_Document_:
What chapter are you at frens? What do you find difficult?

>> No.18944855

Latin 101 starts next week for me. Should I ignore all the coursework and do this book?

>> No.18945009

>>18944855
You should do both in parallel

>> No.18945129

The first chapter and I am already having a blast learning with this method. I like it way more than regular textbooks where you stomp grammar. I hope it stays this way throughout the entire book.

>> No.18945198

Anyone used Assimil le latin?

>> No.18945229

>>18944831
I've finished the first book. Starting Roma Aeterna this week.

>> No.18945255
File: 79 KB, 688x470, Latin Study Plan.png [View same] [iqdb] [saucenao] [google]
18945255

I finished it a few weeks ago. It gets quite hard towards the end. I especially couldn't wrap my head around gerunds and gerundives for whatever reason, so I had to use latintutorial's youtube videos for explanations. I found the poetry at the end very hard too.

I'm currently re-reading it and then I plan to re-read it a few more times along with doing the pensa again. I've also finished Colloquia Personarum and Fabellae Latinae. Pic related is the study plan I'm following (you can find everything on libgen).

_Dataset section_:
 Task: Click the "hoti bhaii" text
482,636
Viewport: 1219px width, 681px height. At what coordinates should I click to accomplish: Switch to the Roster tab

_Goals_:
**A)** List every post number that appears after "No." in the forum thread about learning Latin.
**B)** Write a continuation of the forum thread about learning Latin, picking up after its final post.

_Per-task answers_:
**A)** 18944855, 18945009, 18945129, 18945198, 18945229, 18945255

**B)**
>> No.18945267

>>18945255
I, too, had a tough time with the poetry, and honestly with the supplements between Familia Romana and Roma Aeterna.

My suggestion is not to get too bogged down in re-reading everything. Maybe re-read once and then press ahead.

>> No.18945314

>>18945229
How's your Latin? Can you read normal texts? How long did it take you?

>> No.18945702

>>18945129
>I like it way more than regular textbooks where you stomp grammar
Only retarded academics have ever used this method.

>> No.18945806

>>18945314
Not him but also going through Roma Aeterna.
>How's your Latin?
Bad. I only focus on reading. Absolutely no interest in writing.
>Can you read normal texts?
I'm fine with Pars II of LL, have to often check vocabulary though.
Anything in verse is still very hard because they completely break up sentences. Identifying the roles of words by declension is easy if they are somewhat in order but when poets start putting a pronoun, an adjective and a substantive of the same nominal group in non contiguous positions in a multiple verse sentence, it quickly reads like gibberish. I love many aspects of Latin but word ordering is just superior. Modern language got that right.
I also bought the Nova Vulgata and tried a few passages. Obviously there is new vocabulary but the structure is easy to understand. The Vulgate isn't intended as a difficult text, and having read the bible in other languages already makes it easier.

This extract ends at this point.